Decision support and information flow
From a conceptual point of view, the central object of the approach is an emergency scenario. Once started on the occasion of an incident or training session, the RTXPS framework queries the user for the type of incident and selects the appropriate knowledge base. The system, following a rule-based implementation of an operations manual or standard operating procedure, elicits relevant information from a number of information sources. This can include asking the user, retrieving data from the various data bases, prompting the user to establish communication channels to field personnel, or polling remote data acquisition systems.
Based on the developing context of the emergency scenario, the expert system may trigger a number of models that predict the likely evolution of the emergency and its impacts. The selection of the most appropriate model is based on the context or the results of previous modeling steps. As an example, the source model generates information on the total mass evaporated or directly escaping into the atmosphere and thus available for atmospheric dispersion, the mass fraction infiltrating into the soil, and the probabilities for fire and explosion. Based on these results and their respective probability distributions, the models are triggered in sequence with the most likely or dangerous impact scenario simulated first.
Figure 1: The systems architecture
Using Monte Carlo methods based on a priory probability distributions for relevant input parameters, which are adapted based on the information compiled, individual models are run for a large number of parameter input samples so that output probability density functions can be constructed. From these, the expert system selects either a 95\% "worst case" scenario for further propagation, or the user can select a specific result or probability range.
Following the computation of likely impacts, the expert system performs an assessment using the population data base by computing the number of people exposed to concentrations, pressures, or radiative heat fluxes above certain thresholds. On the basis of these spatially and temporally distributed impacts, further advise e.g., for evacuation or the definition of exclusion and safety zones is generated. In general, the expert system starts with a set of worst case assumptions, which it evaluates and provides advice for; it then attempts to eliminate possible scenarios, starting with the most dangerous ones, until the actual scenario can be confirmed and eventually controlled.

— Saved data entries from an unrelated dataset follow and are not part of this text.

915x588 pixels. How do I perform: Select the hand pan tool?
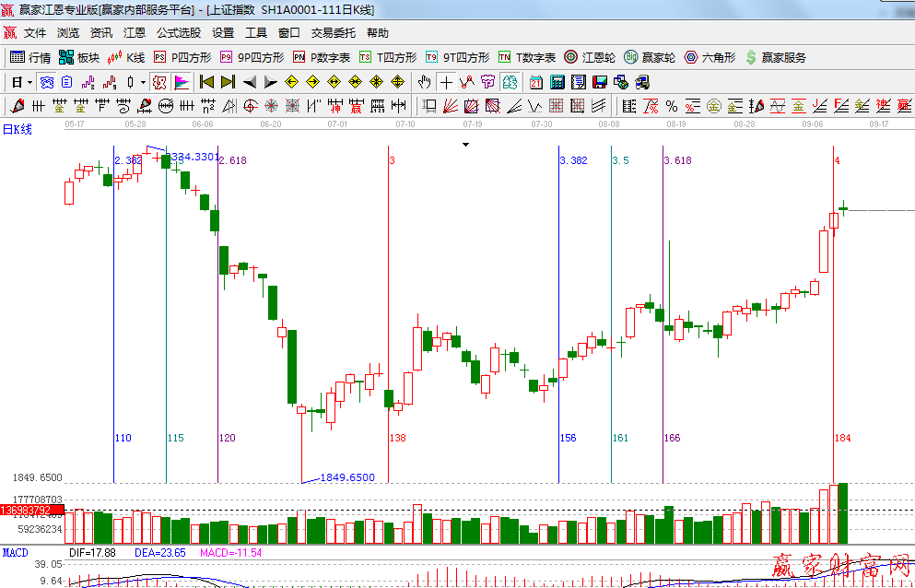424,82
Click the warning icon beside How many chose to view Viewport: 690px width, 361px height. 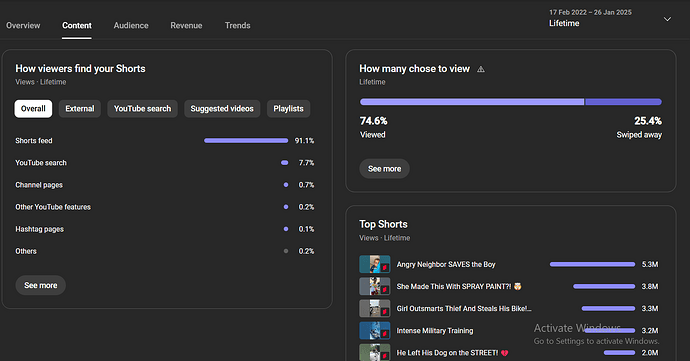481,69
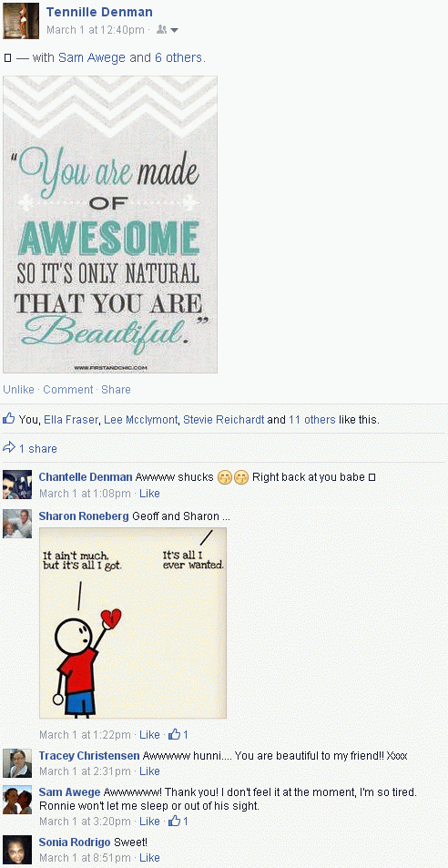Image resolution: width=448 pixels, height=868 pixels.
Task: Click the share arrow icon
Action: pos(8,448)
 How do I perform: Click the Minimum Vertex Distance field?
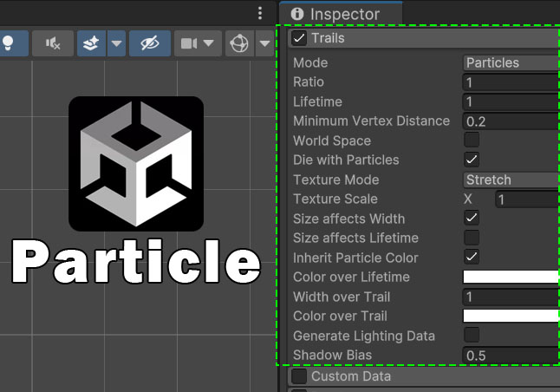pyautogui.click(x=511, y=121)
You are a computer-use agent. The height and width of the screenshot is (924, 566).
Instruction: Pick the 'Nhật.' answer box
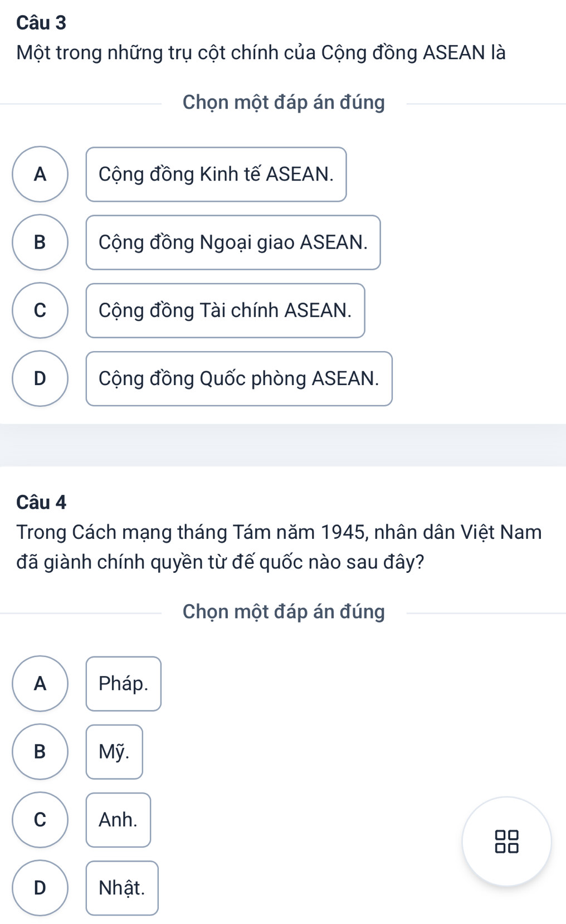tap(122, 888)
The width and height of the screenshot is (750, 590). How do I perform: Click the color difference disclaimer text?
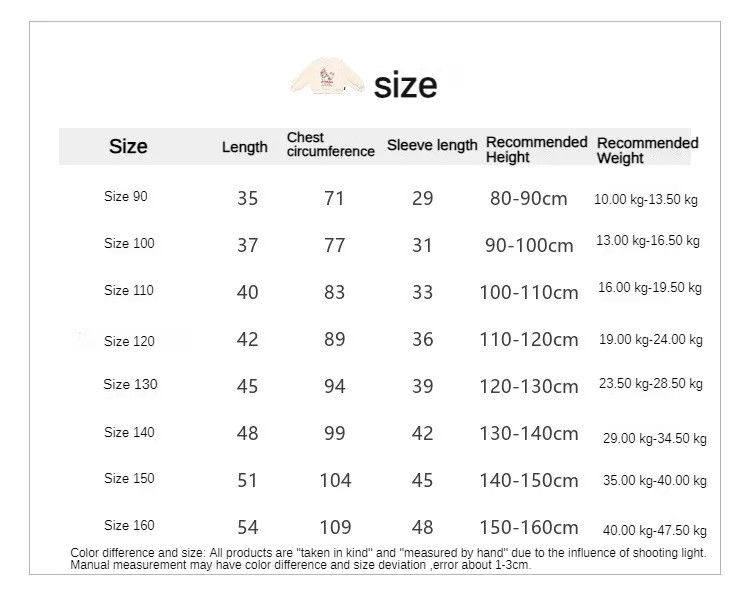[x=388, y=558]
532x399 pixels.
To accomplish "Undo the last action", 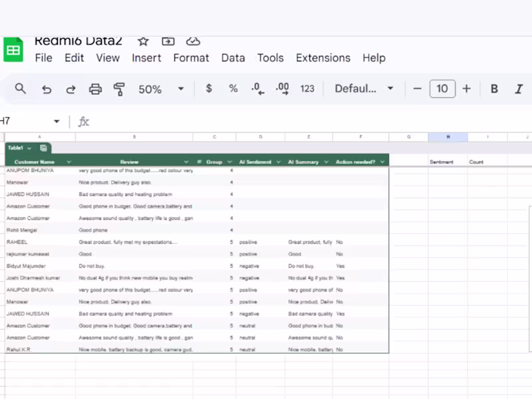I will [x=46, y=89].
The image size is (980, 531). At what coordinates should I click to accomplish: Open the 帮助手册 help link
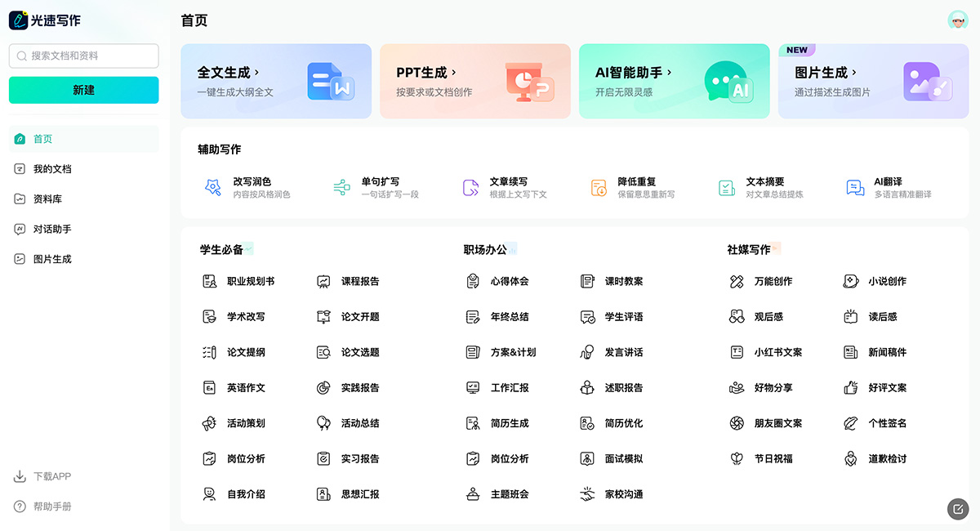tap(52, 506)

However, in parallel to this internally driven approach, the system must at any time be ready to accept external information asynchronously to update the emergency scenario based on field information or real-time data acquisition, and re-evaluate its strategy at this point.
The RTXPS framework
Rule based expert systems can either be goal driven using backward chaining to test whether some hypothesis is true, or data driven, using forward chaining to draw new conclusions from existing data. Forward chaining implies that upon assertion of new knowledge all relevant inductive rules are fired exhaustively, effectively making all knowledge about the current state explicit within the state. Forward chaining may be regarded as progress from a known state (the original knowledge) towards a goal state. Backward chaining systems work from a goal state back to the original state. This means that no rules are fired upon assertion of new knowledge. When an unknown predicate about a known piece of knowledge is detected all rules relevant to the knowledge in question are fired until the question is answered or until quiescence.
In the RTXPS environment forward chaining is used for guiding the user from one state to the next state based on the user's inputs (= new knowledge). The user's input is obtained through various resources, one of them being rule based backward chaining.
Several modifications to the general concept of forward chaining have been implemented in RTXPS to overcome the inherent inefficiency of this approach. The two most important modifications are that (a) rule firing is immediately stopped when enough evidence has been obtained to move on to the next state which significantly improves the performance of the overall system (very important in real time systems and to keep the user alert) (b) states themselves are defined and used as (action) objects directly in the forward chaining rules, making the development of the knowledge base and the transitions between the states more transparent for the user and the knowledge engineer.
RTXPS operates in terms of ACTIONS, which are triggered by the forward chaining Rules; these Rules operate in a knowledge base domain that is shared between forward and backward chaining strategies, so that backward chaining inference can affect the forward chaining Rules and vice versa. The shared information is based on Descriptors, which are the variables both inference strategies work with. Descriptors can be purely symbolic (nominal or ordinal) or hybrid, the latter combining a set of ordinal symbolic values with a cardinal numerical representation in terms of ranges. For a description of the backward chaining system see Fedra and Winkelbauer, 1994.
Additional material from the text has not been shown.